**Required action**
Look below for the line containing "You are a GUI". Write out that line and the rest through the last one, exactly as they appear, but without pictures.

[Opening Extracted records section]

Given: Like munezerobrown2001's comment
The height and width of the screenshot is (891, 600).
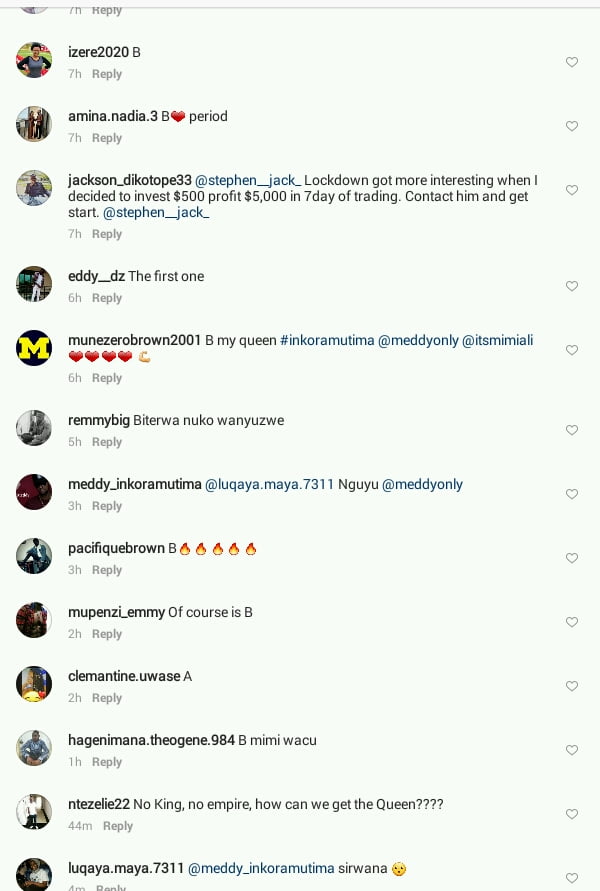Looking at the screenshot, I should coord(572,350).
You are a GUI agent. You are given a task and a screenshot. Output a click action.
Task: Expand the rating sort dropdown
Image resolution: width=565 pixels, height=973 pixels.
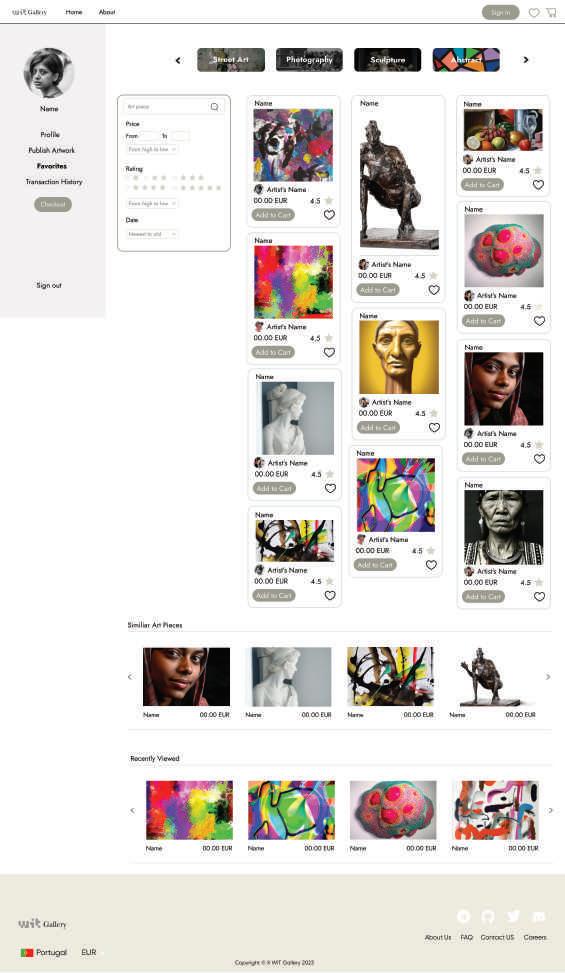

[Closing Extracted records section]

**Answer to this exercise**
You are a GUI agent. You are given a task and a screenshot. Output a click action.
Task: Expand the rating sort dropdown
Image resolution: width=565 pixels, height=973 pixels.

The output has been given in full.